Study material Start Marker

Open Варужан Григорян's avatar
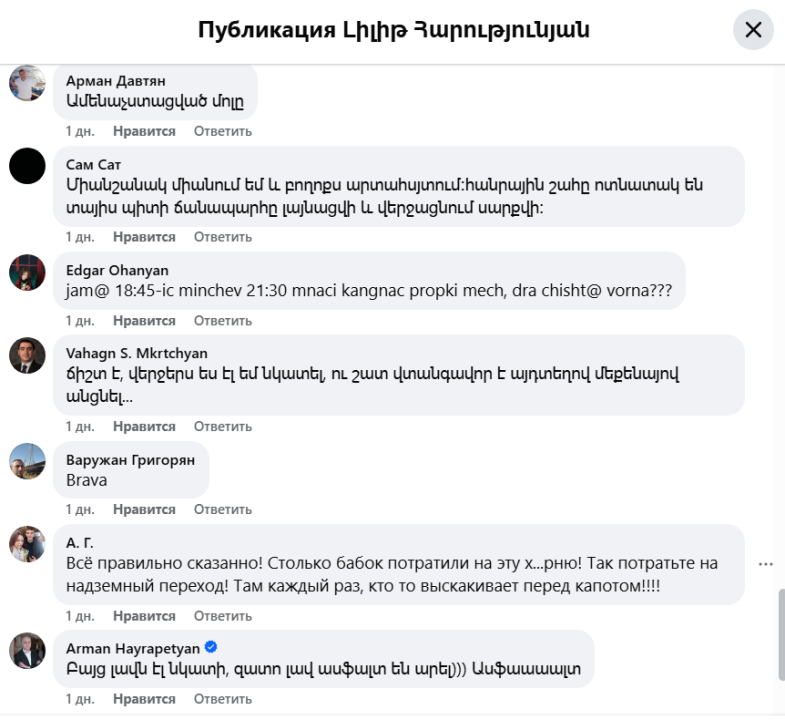point(27,461)
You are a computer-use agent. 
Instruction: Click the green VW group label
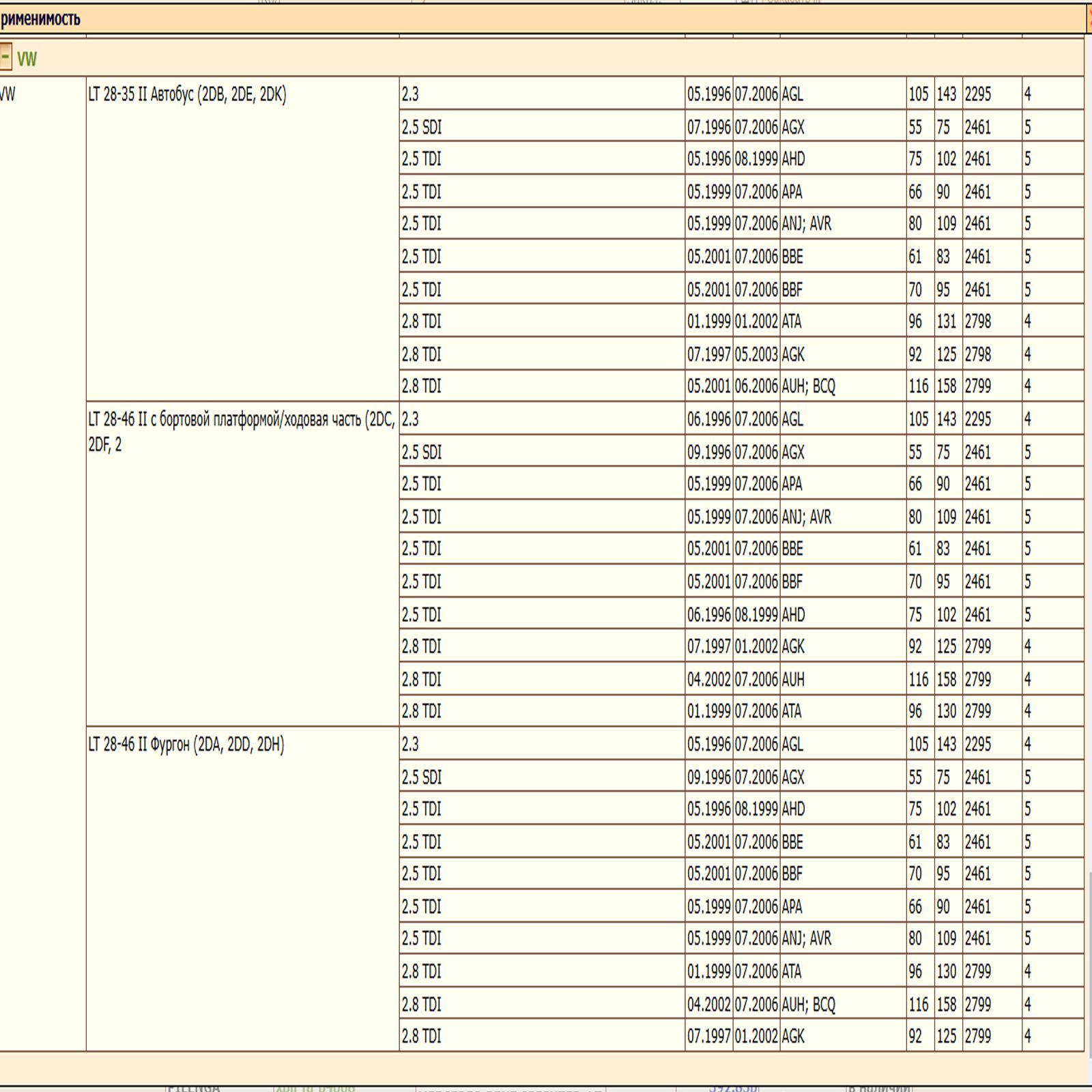coord(27,59)
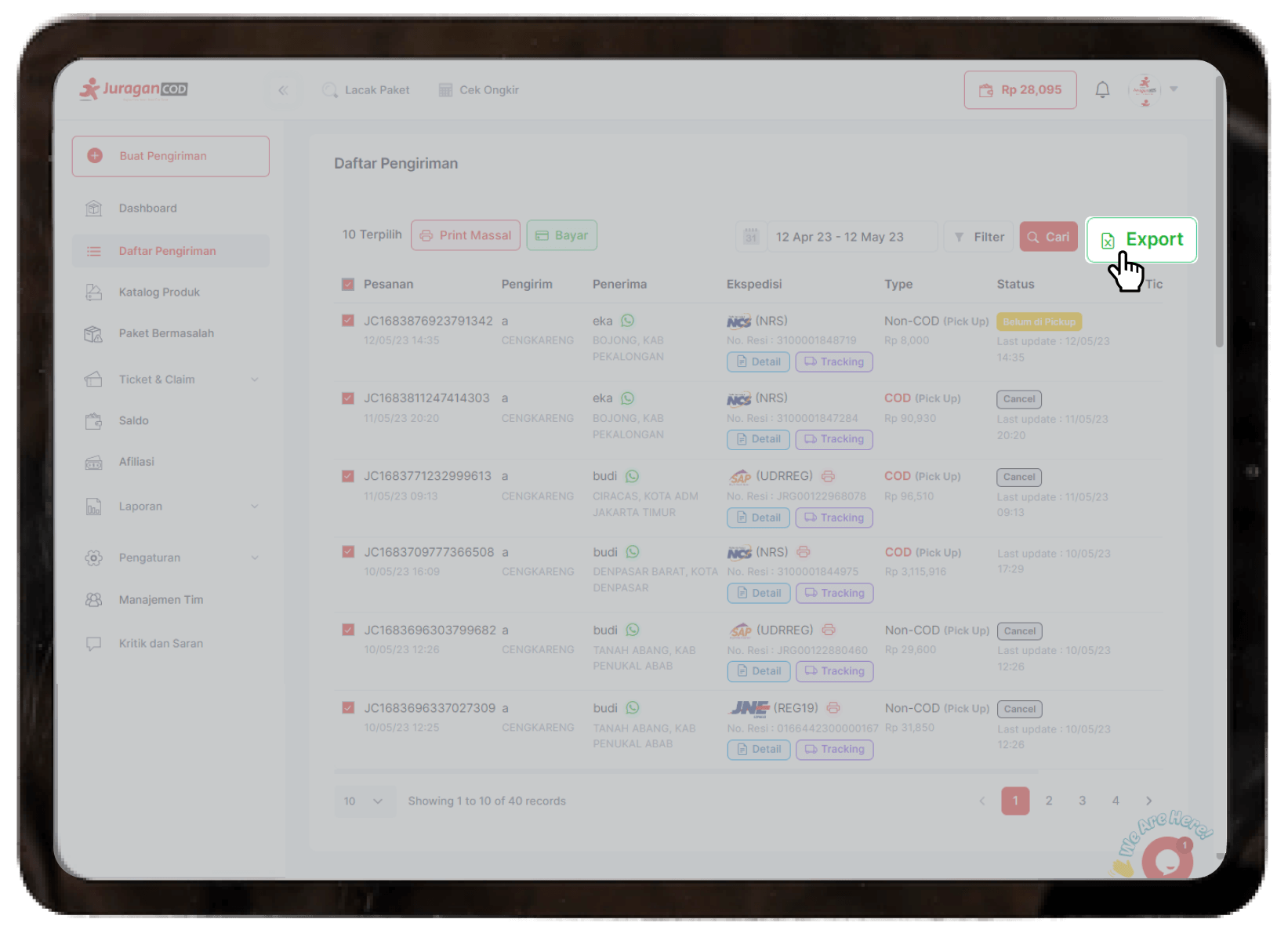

Study material End Marker

What to work on:
Copy every record above exactly, leaving out any pictures.

Finished task:
Open Варужан Григорян's avatar
point(27,461)
You are a computer-use agent. 
Instruction: Click the green VW group label
coord(27,59)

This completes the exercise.